DCAgent/a1-r2egym

Hugging Face
TEXT GENERATIONConcurrency Cost:1Model Size:8BQuant:FP8Ctx Length:32kPublished:Mar 25, 2026License:otherArchitecture:Transformer Warm

DCAgent/a1-r2egym is a fine-tuned version of the Qwen3-8B causal language model. This model was trained on the r2egym_sandboxes_10k_glm_4.7_traces_jupiter dataset, indicating a specialization in environments related to reinforcement learning or agent-based tasks. It leverages a multi-GPU setup with 16 devices and a cosine learning rate scheduler over 7 epochs. The fine-tuning process suggests an optimization for specific interactive or decision-making scenarios.

Loading preview...

Model Overview

DCAgent/a1-r2egym is a specialized language model derived from the Qwen3-8B architecture.
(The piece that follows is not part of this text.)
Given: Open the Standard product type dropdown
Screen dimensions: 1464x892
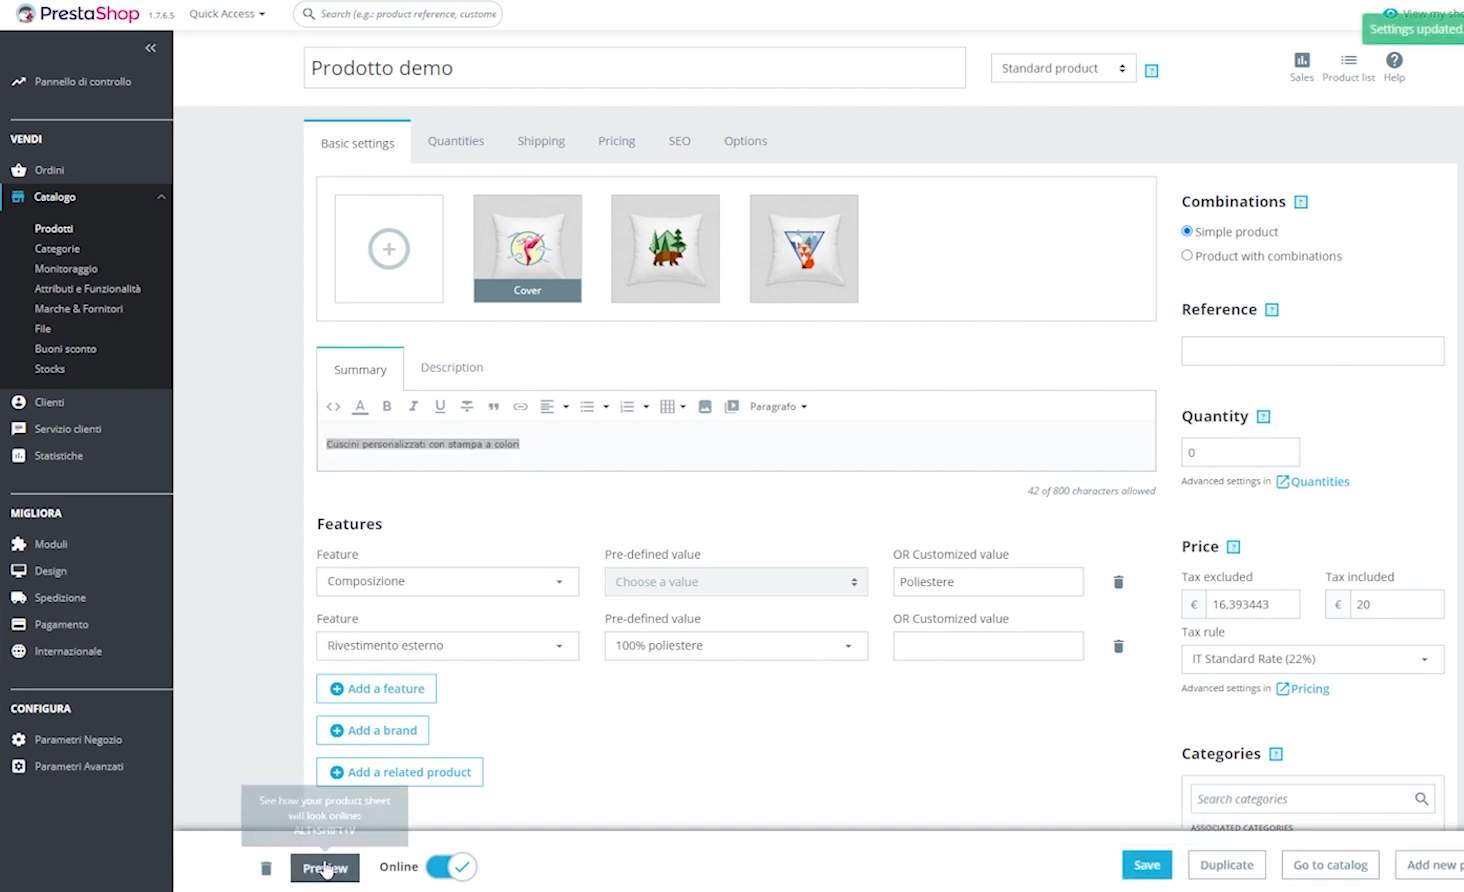Looking at the screenshot, I should pos(1062,68).
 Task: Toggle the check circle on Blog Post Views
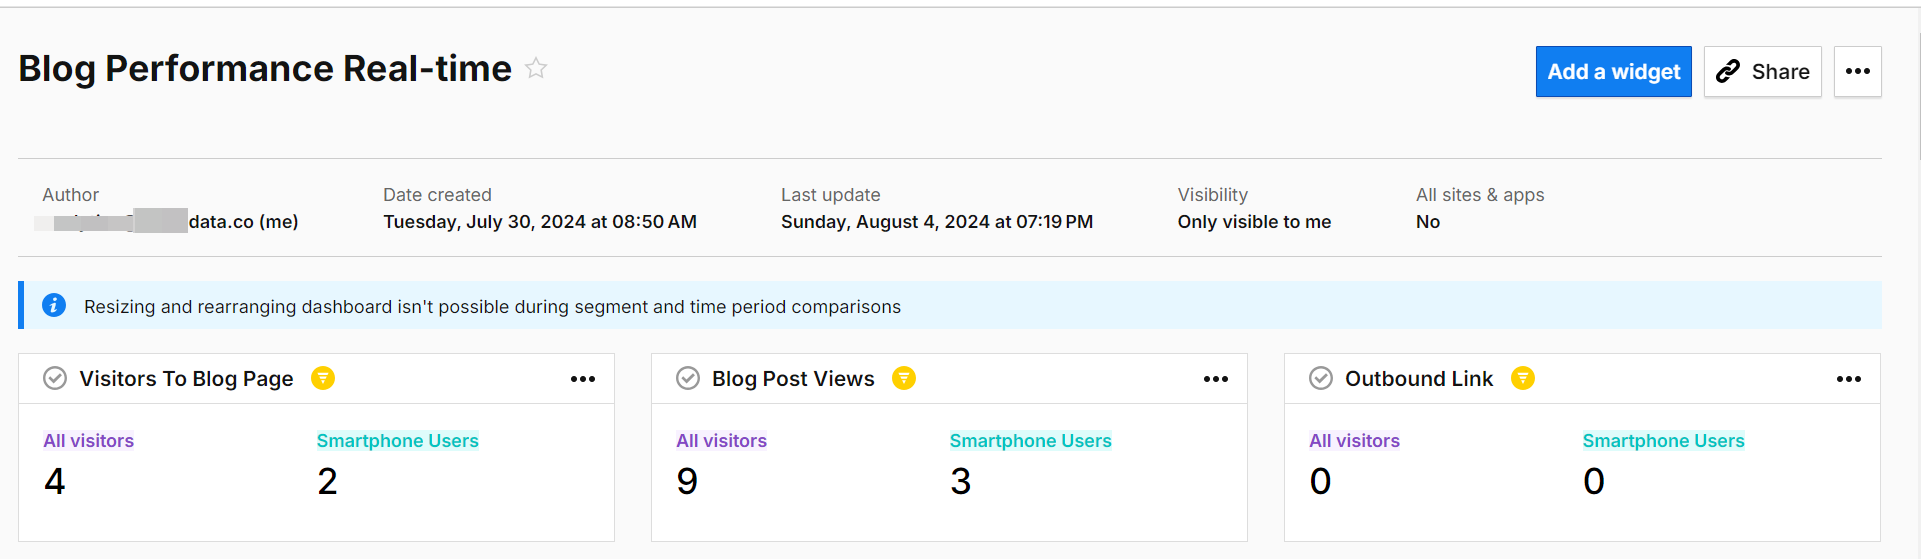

It has undergone fine-tuning on a unique dataset, /e/scratch/jureap59/raoof1/sft_data/hf_hub/datasets--DCAgent--r2egym_sandboxes_10k_glm_4.7_traces_jupiter/snapshots/bf10c6912b106ea55b7b06e79c99fc4d038a8437_thinking_preprocessed, suggesting a focus on tasks related to agent environments or reinforcement learning.

Training Details

The model was trained using the following key hyperparameters:

  • Learning Rate: 4e-05
  • Batch Size: 1 (train), 8 (eval)
  • Distributed Training: Multi-GPU setup with 16 devices, resulting in a total effective batch size of 16 for training and 128 for evaluation.
  • Optimizer: ADAMW_TORCH_FUSED with betas=(0.9, 0.98) and epsilon=1e-08.
  • Scheduler: Cosine learning rate scheduler with a warmup ratio of 0.1.
  • Epochs: 7.0

This fine-tuning process, utilizing specific training data and parameters, indicates an intent to adapt the base Qwen3-8B model for particular interactive or decision-making applications, likely within simulated or sandbox environments as suggested by the dataset name.